┌─ 原文
このように、膜質が悪いものとプロセスエラーがあったものとでは点状リークや線状リークの発生数や耐電圧値にそれぞれ違いがでるのでこれらの違いに基づいて圧電体膜の評価を行い、原因を判別することができる。即ち、従来の評価方法では、サンプルがばらばらに破壊されてしまったが、本実施形態においては抵抗値の大きい抵抗と直列にサンプルを接続することでサンプルがばらばらに破壊されることを抑制しており、上述のように異常の原因を判別することが可能である。
そして、従来よりも早い段階で製造工程にフィードバックをかけることができるため、よりはやく製造工程にエラーの原因を反映させることが可能である。
評価がよい場合には、即ち標準ウェハーとはほとんどリーク数等に違いがなかった場合には同一条件で形成された残りのウェハーに対して後製造工程を行う。図8(a)に示すように予めマニホールド部31、圧電素子保持部32等が形成された保護基板30を、上記膜形成プロセス終了後の流路形成基板10上に接着剤によって接着する。次いで、図8(b)に示すように、流路形成基板10を所望の厚さにし、その後、シリコン単結晶基板である流路形成基板10の異方性エッチングを行い、図8(c)に示すように、圧力発生室12、連通部13、インク供給路14及び連通路15を形成する。
└─
┌─ 提示資料
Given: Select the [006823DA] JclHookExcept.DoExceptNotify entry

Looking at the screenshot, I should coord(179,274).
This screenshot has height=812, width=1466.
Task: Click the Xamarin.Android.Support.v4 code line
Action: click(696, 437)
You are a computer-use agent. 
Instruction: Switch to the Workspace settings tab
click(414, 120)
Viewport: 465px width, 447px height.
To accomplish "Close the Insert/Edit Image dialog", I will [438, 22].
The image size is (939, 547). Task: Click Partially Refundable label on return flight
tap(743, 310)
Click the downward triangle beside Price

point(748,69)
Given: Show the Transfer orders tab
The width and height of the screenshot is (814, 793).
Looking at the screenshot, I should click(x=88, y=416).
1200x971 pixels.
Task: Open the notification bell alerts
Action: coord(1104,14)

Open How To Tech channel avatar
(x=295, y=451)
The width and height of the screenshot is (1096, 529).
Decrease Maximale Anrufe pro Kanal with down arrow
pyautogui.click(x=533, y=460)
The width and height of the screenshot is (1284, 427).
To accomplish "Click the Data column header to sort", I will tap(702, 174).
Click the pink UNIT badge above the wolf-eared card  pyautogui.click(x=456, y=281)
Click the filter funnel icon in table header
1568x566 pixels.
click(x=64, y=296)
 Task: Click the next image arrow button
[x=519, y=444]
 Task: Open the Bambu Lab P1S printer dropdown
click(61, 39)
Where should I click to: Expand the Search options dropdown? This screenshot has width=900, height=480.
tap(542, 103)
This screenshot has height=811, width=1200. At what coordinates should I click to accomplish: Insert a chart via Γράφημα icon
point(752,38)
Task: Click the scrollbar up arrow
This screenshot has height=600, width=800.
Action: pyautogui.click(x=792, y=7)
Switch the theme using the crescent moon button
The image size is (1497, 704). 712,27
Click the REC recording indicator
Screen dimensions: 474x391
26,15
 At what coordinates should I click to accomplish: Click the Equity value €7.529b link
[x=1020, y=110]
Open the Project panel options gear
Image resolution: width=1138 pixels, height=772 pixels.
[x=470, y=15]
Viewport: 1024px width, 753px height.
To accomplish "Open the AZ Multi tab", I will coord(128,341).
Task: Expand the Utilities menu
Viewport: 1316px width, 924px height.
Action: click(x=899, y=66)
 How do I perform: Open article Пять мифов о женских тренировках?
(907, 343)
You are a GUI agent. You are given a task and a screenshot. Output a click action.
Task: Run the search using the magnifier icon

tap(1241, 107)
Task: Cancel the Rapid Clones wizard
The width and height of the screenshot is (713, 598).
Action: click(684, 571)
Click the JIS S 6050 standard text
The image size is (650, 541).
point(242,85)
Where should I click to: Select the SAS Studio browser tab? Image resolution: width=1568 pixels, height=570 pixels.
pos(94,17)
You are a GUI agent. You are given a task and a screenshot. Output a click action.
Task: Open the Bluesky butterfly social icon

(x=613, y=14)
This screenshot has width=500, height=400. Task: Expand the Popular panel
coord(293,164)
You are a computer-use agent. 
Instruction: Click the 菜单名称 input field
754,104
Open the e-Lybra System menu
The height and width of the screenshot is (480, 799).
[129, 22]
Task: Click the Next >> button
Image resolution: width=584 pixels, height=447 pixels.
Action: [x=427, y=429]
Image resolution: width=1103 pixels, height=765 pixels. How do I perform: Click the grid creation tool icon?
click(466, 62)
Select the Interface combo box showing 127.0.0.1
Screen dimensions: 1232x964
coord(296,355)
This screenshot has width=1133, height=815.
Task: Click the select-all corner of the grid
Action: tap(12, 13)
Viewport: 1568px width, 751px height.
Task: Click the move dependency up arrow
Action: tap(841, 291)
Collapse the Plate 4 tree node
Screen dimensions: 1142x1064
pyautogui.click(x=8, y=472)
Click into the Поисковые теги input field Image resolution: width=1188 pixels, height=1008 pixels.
└─
課題:
原文のうち「そして、従来よりも早い段階で」から「4及び連通路15を形成する。」までの部分を、両端の語句も含めて書き写してください。

解答:
そして、従来よりも早い段階で製造工程にフィードバックをかけることができるため、よりはやく製造工程にエラーの原因を反映させることが可能である。
評価がよい場合には、即ち標準ウェハーとはほとんどリーク数等に違いがなかった場合には同一条件で形成された残りのウェハーに対して後製造工程を行う。図8(a)に示すように予めマニホールド部31、圧電素子保持部32等が形成された保護基板30を、上記膜形成プロセス終了後の流路形成基板10上に接着剤によって接着する。次いで、図8(b)に示すように、流路形成基板10を所望の厚さにし、その後、シリコン単結晶基板である流路形成基板10の異方性エッチングを行い、図8(c)に示すように、圧力発生室12、連通部13、インク供給路14及び連通路15を形成する。